## Task to carry out:
Copy the records below exactly as they appear, line for line.

──────

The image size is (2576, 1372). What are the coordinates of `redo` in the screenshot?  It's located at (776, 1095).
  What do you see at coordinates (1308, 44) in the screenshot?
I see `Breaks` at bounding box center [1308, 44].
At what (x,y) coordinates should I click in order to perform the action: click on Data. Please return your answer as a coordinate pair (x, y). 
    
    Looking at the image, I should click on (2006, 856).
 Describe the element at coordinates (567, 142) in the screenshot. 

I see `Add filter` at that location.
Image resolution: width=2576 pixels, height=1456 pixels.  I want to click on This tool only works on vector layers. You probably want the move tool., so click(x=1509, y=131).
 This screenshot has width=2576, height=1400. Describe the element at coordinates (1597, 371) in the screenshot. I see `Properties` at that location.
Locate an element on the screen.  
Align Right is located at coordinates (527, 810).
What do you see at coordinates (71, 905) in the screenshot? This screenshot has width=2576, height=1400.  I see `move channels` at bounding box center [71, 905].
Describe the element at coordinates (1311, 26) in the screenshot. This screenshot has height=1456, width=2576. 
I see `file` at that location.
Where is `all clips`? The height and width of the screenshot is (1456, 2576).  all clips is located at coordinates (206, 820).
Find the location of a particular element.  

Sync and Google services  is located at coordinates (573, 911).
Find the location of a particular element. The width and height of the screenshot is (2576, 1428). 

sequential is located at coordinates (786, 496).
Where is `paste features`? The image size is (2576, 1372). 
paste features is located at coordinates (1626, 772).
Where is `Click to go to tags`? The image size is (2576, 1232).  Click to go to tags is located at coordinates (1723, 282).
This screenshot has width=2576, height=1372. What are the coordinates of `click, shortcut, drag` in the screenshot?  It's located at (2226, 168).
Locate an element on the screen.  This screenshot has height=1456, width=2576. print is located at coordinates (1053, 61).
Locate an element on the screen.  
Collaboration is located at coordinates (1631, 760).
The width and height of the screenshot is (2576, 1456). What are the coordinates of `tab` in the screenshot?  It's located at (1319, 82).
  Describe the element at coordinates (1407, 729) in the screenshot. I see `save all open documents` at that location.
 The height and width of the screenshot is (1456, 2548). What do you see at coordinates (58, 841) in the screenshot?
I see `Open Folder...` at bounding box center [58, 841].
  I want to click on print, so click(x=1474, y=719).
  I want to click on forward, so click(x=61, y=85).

──────

## Result of this exercise:
The image size is (2576, 1372). What are the coordinates of `redo` in the screenshot?  It's located at (776, 1095).
  What do you see at coordinates (1308, 44) in the screenshot?
I see `Breaks` at bounding box center [1308, 44].
At what (x,y) coordinates should I click in order to perform the action: click on Data. Please return your answer as a coordinate pair (x, y). 
    
    Looking at the image, I should click on (2006, 856).
 Describe the element at coordinates (567, 142) in the screenshot. 

I see `Add filter` at that location.
Image resolution: width=2576 pixels, height=1456 pixels.  I want to click on This tool only works on vector layers. You probably want the move tool., so click(x=1509, y=131).
 This screenshot has width=2576, height=1400. Describe the element at coordinates (1597, 371) in the screenshot. I see `Properties` at that location.
Locate an element on the screen.  
Align Right is located at coordinates (527, 810).
What do you see at coordinates (71, 905) in the screenshot? This screenshot has width=2576, height=1400.  I see `move channels` at bounding box center [71, 905].
Describe the element at coordinates (1311, 26) in the screenshot. This screenshot has height=1456, width=2576. 
I see `file` at that location.
Where is `all clips`? The height and width of the screenshot is (1456, 2576).  all clips is located at coordinates (206, 820).
Find the location of a particular element.  

Sync and Google services  is located at coordinates (573, 911).
Find the location of a particular element. The width and height of the screenshot is (2576, 1428). 

sequential is located at coordinates (786, 496).
Where is `paste features`? The image size is (2576, 1372). 
paste features is located at coordinates (1626, 772).
Where is `Click to go to tags`? The image size is (2576, 1232).  Click to go to tags is located at coordinates (1723, 282).
This screenshot has width=2576, height=1372. What are the coordinates of `click, shortcut, drag` in the screenshot?  It's located at (2226, 168).
Locate an element on the screen.  This screenshot has height=1456, width=2576. print is located at coordinates (1053, 61).
Locate an element on the screen.  
Collaboration is located at coordinates (1631, 760).
The width and height of the screenshot is (2576, 1456). What are the coordinates of `tab` in the screenshot?  It's located at (1319, 82).
  Describe the element at coordinates (1407, 729) in the screenshot. I see `save all open documents` at that location.
 The height and width of the screenshot is (1456, 2548). What do you see at coordinates (58, 841) in the screenshot?
I see `Open Folder...` at bounding box center [58, 841].
  I want to click on print, so click(x=1474, y=719).
  I want to click on forward, so click(x=61, y=85).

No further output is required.